Während ich über den Highway in einem schwindelerregenden Tempo fahre und dabei den Fahrtwind auf der Haut meiner Arme spüre, immerhin trage ich keine Jacke über mein T-Shirt, denke ich zurück, an die letzten Minuten, die ich bei Milos war.
...
Nachdem ich mit meiner Erzählung fertig war, haben wir alle eine Zeitlang geschwiegen. Doch dann meldete sich die ältere Frau als erstes zu Wort.
"Dann hast du also die Fähigkeit die Gedanken von Menschen und Vampiren zu lesen und außerdem kannst du deine Gedanken übertragen." Es war keine Frage, sondern eine Feststellung. Und auch, wenn ich erst etwas überrascht war, dass sie gerade darauf zuerst zu sprechen kam und ich auch nicht darauf antworten müsste, nickte ich bestätigend. Normalerweise ist das nicht das Erste, was ich einem Menschen, der gerade von der Existenz von Vampiren erfahren hat, sage.

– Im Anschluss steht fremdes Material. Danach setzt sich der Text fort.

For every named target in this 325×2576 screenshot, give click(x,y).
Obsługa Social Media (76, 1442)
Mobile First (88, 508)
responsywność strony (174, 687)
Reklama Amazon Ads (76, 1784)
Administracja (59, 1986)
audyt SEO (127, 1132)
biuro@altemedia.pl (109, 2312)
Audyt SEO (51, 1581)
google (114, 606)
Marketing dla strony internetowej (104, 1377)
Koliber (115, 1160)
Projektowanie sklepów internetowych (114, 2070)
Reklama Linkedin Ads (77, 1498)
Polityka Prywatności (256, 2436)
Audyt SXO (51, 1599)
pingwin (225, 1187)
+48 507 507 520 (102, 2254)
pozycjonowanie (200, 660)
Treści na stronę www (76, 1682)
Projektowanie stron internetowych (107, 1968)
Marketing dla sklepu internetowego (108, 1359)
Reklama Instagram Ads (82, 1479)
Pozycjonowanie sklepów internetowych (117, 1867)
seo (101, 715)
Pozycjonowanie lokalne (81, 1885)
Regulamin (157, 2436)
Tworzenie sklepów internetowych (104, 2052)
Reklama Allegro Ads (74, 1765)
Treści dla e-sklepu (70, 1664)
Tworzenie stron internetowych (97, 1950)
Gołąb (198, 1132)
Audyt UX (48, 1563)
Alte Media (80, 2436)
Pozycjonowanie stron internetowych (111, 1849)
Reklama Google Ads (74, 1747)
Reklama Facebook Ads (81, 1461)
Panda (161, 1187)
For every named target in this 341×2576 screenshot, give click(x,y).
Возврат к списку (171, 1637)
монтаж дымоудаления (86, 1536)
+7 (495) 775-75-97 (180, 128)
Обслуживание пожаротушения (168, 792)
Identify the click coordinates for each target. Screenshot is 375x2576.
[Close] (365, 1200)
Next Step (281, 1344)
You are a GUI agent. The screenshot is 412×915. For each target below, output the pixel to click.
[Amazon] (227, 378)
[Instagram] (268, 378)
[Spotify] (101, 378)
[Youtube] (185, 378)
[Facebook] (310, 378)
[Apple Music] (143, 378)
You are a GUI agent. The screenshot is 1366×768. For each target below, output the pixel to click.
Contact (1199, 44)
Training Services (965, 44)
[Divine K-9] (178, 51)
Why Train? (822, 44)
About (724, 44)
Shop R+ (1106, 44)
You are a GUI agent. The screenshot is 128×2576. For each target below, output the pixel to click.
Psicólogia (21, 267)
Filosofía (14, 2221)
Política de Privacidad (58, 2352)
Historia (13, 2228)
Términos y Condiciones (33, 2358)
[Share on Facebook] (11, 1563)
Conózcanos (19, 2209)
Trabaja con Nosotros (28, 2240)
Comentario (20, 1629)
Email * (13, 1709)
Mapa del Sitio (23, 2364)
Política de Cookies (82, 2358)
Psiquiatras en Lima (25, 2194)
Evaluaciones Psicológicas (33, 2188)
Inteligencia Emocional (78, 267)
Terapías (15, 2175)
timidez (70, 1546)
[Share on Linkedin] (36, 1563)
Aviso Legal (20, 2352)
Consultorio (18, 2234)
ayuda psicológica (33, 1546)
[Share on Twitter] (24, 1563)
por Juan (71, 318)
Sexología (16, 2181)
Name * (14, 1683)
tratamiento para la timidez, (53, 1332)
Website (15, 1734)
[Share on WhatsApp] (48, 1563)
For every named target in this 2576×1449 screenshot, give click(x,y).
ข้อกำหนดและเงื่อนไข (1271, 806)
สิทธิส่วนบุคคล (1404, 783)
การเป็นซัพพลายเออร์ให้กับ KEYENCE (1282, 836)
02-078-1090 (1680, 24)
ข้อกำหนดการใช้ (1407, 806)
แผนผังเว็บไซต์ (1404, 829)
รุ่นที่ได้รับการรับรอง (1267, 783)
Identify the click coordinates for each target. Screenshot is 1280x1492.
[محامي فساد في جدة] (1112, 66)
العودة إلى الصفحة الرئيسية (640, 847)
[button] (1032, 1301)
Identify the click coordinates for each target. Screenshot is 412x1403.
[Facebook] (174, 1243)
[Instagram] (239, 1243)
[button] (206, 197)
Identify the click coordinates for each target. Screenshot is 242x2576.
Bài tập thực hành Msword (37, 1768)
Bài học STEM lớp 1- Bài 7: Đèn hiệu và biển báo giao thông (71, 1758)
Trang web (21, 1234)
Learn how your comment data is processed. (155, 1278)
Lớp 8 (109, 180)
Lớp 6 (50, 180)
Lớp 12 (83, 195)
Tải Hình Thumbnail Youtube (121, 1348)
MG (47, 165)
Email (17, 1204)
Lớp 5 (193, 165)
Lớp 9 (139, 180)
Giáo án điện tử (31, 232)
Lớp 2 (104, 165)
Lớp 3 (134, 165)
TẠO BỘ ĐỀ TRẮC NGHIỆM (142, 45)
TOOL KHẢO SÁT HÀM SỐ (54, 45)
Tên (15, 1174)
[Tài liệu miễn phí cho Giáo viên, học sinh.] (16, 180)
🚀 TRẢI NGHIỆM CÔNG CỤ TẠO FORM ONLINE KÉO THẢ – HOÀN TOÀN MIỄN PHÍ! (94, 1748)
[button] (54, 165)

"Das heißt, du kannst jederzeit unsere Gedanken lesen? Was du sicher auch getan hast...", klagte mich Milos gleich an. Und genau dieser Vorwurf war ein Grund, warum ich es lieber nicht gleich am Anfang erzähle.
"Es stimmt, ich hätte eure Gedanken jederzeit lesen können, doch hab ich es nicht getan.", widersprach ich gleich. "Ich nutze diese Fähigkeit eher selten. Eigentlich nur, wenn ich merke, dass Jemand nicht ehrlich zu mir ist oder in Situationen, wo es um unsere Sicherheit geht.", erklärte ich dann noch.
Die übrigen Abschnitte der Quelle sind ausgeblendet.